== Available data ==
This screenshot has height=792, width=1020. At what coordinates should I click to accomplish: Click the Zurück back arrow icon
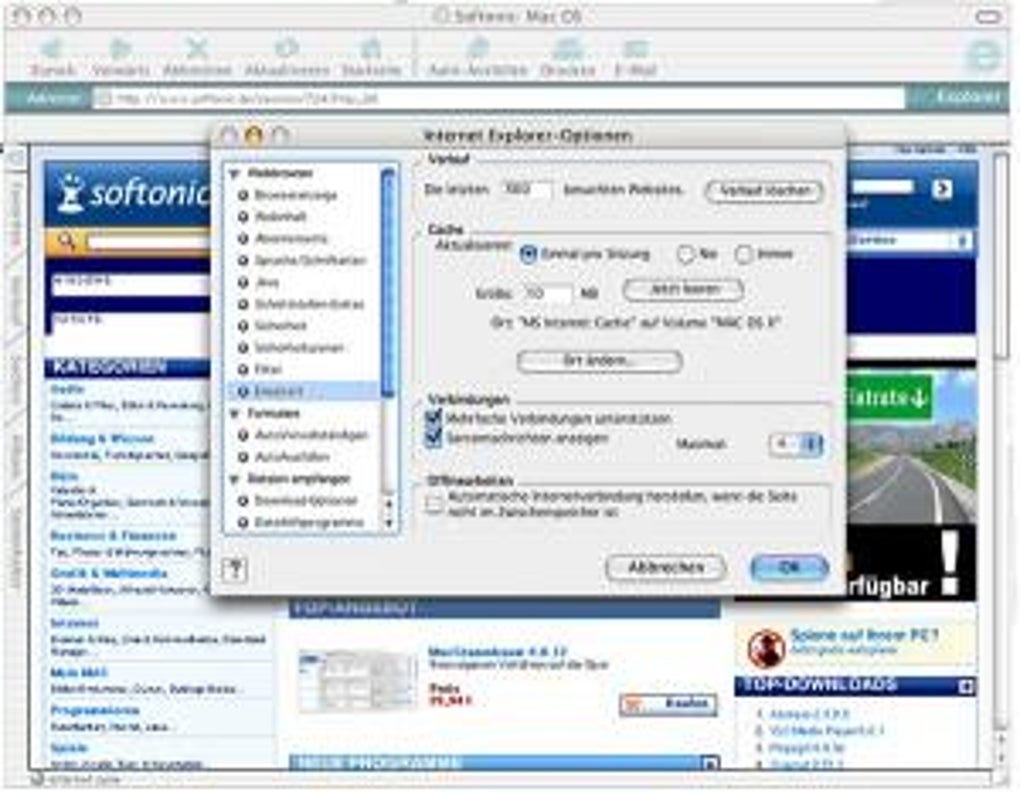52,49
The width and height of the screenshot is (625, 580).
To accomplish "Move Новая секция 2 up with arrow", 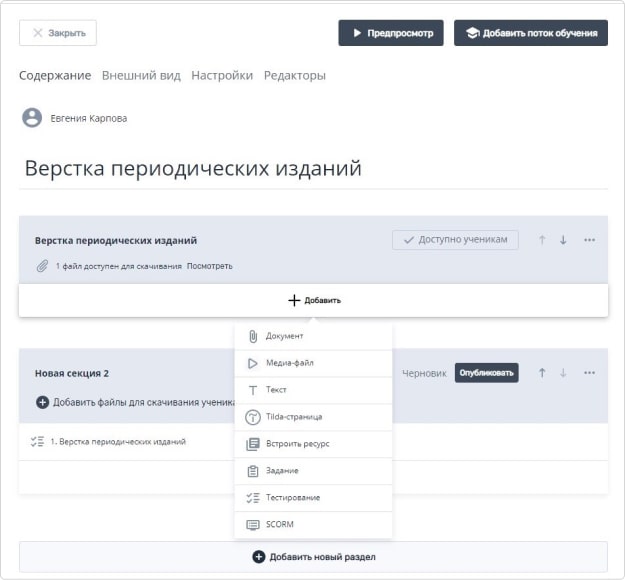I will pyautogui.click(x=542, y=373).
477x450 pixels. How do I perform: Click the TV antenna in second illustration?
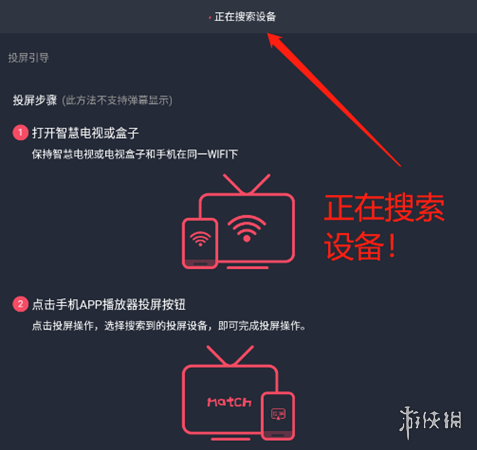point(230,355)
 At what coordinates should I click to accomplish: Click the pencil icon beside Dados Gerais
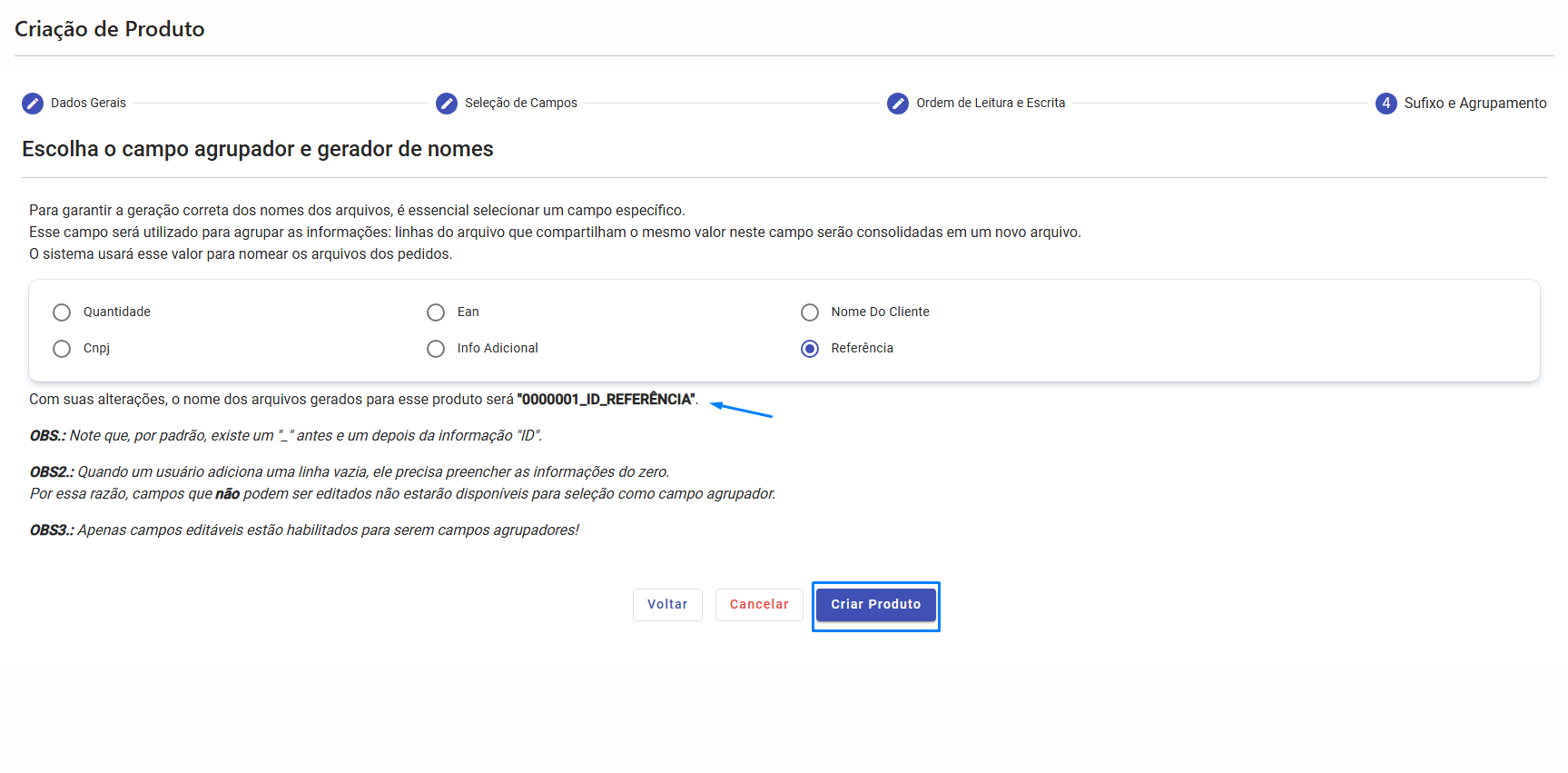coord(33,104)
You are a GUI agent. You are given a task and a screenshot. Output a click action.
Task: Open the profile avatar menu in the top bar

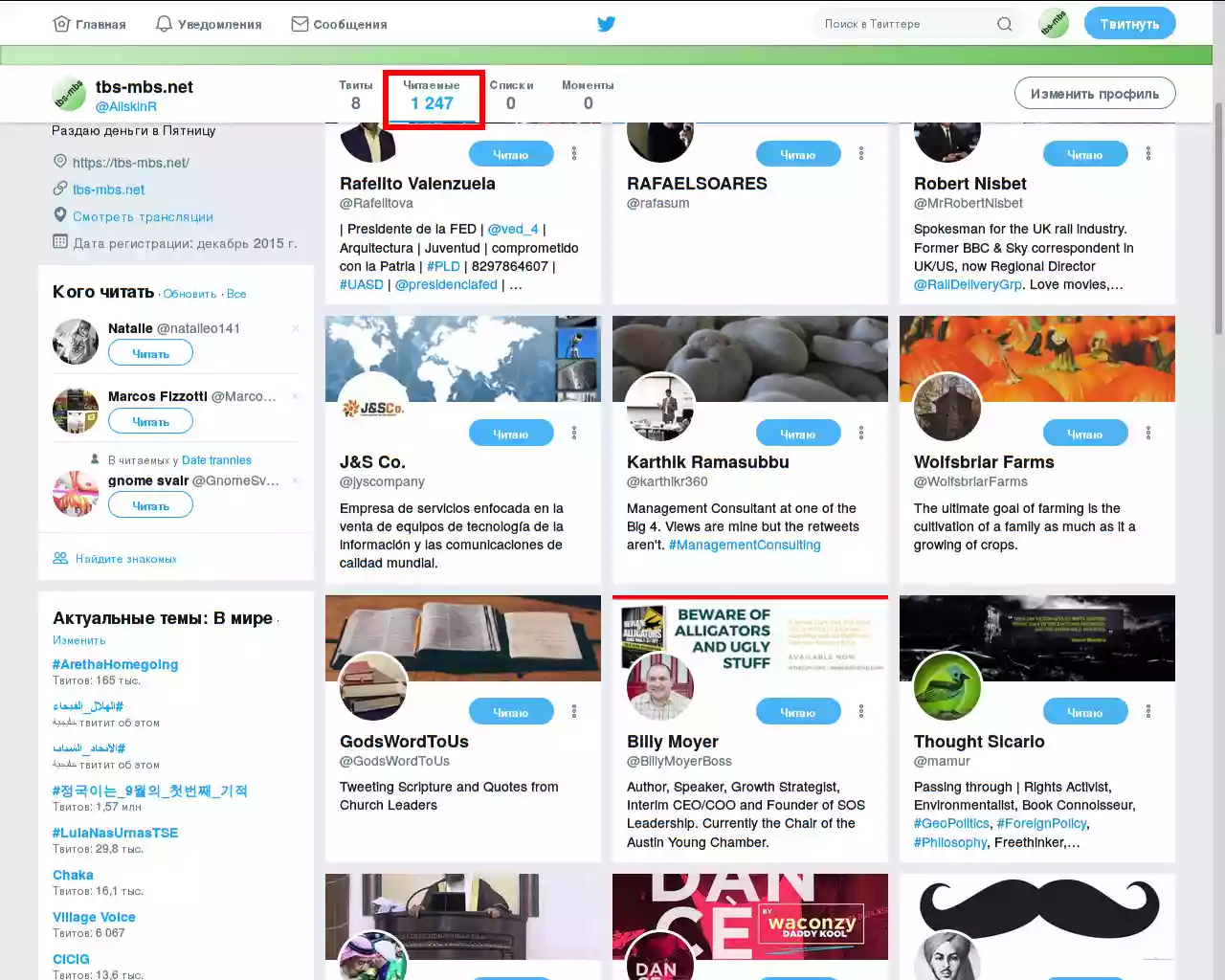1054,24
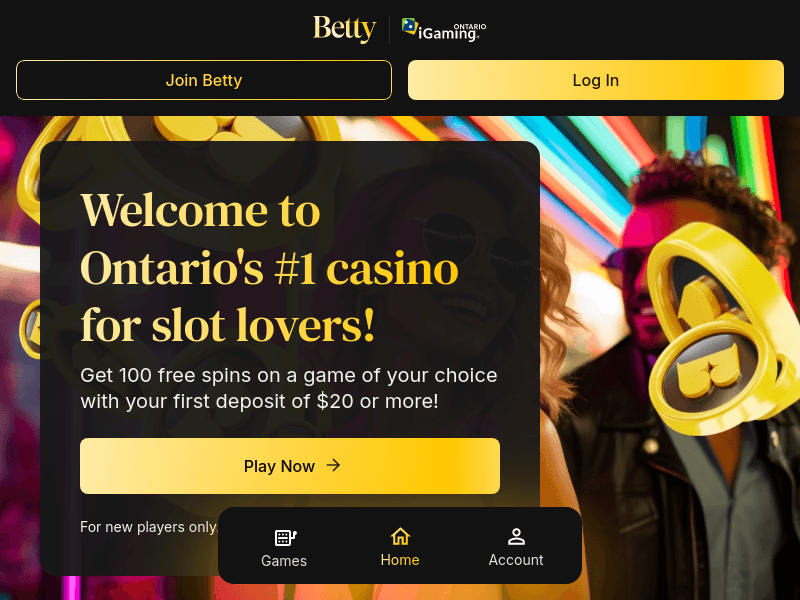The height and width of the screenshot is (600, 800).
Task: Switch to the Games tab label
Action: (x=284, y=561)
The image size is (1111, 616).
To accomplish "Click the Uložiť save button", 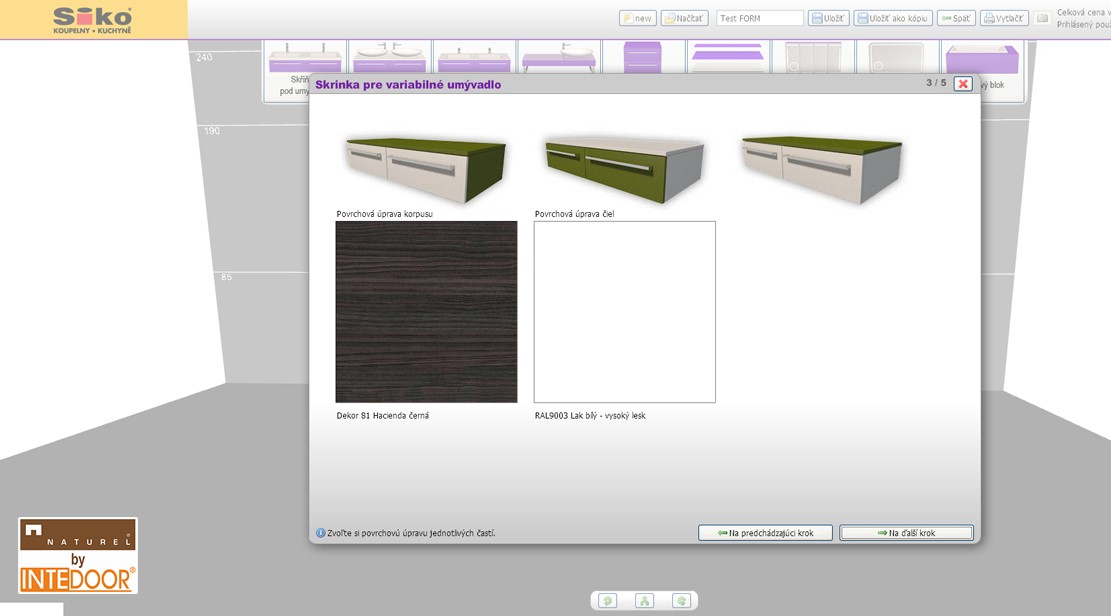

== Assignment ==
When you reach the line that contains "Task: Open the", start reproducing, and continue word for word to the end of the records; skip all pictures.

== Response area ==
Task: Open the profile avatar menu in the top bar

1054,24
The height and width of the screenshot is (600, 800).
Task: Switch to the Games tab label
Action: (x=284, y=561)
The image size is (1111, 616).
To accomplish "Click the Uložiť save button", 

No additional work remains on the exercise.